El sector agropecuario esta desesperado por encontrar un rumbo. El gobierno no ha enviado un mensaje claro a los productores con respecto a la política arancelaria y éstos temen pérdidas ante la competencia que se les avecina.

Se enfatiza en el Panamá de los servicios y dejan al agro como cenicienta. Las señales son contradictorias. En un año, tierras altas ha sido testigo de dos bajas arancelarias inconsultas.

Falta definir una política arancelaria a corto, mediano y largo plazo, plantear el inventario de los principales productos de la canasta básica, inyectar confianza en el productor para insertar sus productos en el mercado sin temor a pérdidas por bajas arancelarias o competitividad y facilidad de préstamos blandos. Las inconformidades de los agricultores se centran en la falta de competitividad, insumos, recursos económicos, burocracia, letargo, falta de hipotecas o dinero a destiempo.

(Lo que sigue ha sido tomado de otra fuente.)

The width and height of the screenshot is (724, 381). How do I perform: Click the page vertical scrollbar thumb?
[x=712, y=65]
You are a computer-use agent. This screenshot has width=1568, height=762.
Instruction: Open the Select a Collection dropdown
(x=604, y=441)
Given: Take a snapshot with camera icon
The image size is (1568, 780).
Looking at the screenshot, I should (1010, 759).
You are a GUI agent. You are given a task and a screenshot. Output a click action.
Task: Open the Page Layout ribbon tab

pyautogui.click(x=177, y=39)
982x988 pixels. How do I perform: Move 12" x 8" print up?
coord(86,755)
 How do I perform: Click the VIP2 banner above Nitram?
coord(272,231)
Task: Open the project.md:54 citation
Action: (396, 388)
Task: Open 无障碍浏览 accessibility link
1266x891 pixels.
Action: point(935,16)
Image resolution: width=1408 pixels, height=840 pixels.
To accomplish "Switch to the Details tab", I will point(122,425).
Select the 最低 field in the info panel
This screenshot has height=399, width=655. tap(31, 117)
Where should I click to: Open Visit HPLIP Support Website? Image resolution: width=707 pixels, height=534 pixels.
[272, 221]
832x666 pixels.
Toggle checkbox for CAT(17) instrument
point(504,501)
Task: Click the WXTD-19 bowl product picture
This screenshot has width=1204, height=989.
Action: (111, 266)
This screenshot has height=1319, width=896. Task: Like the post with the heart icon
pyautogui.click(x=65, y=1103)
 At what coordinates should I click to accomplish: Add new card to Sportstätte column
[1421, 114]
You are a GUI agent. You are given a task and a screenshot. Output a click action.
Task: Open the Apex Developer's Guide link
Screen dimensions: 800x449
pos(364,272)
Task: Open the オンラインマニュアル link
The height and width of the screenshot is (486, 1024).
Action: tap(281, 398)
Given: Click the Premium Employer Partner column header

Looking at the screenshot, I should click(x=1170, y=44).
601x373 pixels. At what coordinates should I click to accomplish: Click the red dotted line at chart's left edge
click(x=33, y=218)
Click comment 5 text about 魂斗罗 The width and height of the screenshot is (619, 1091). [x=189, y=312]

Invertir en el agro es evitar la pobreza. Suena irónico que a un ministerio de corte social se destine menos del 1% del presupuesto nacional; 113 millones de los cuales el 80% se va en funcionamiento.

Un factor que complica el escenario será la escasez de ciertos rubros debido a sequías o inundaciones en el mundo; trigo, arroz o cereales. Las heladas de Rusia provocarán un alza de 25 dólares por quintal, el doble del precio actual.

Se dice que la canasta básica sigue estable, que es simplista enfatizar en que el intermediario es el que se queda con todo, por lo que es necesario ser más enérgico en lograr que funcione la libre competencia.

Al final la ganancia extraordinaria por la importación no se le pasa al consumidor.

El PIB ronda los 25 mil millones de dólares, la gente involucrada en el sector primario del país no tiene un ingreso acorde al crecimiento de otros rubros. Debemos avanzar en equidad.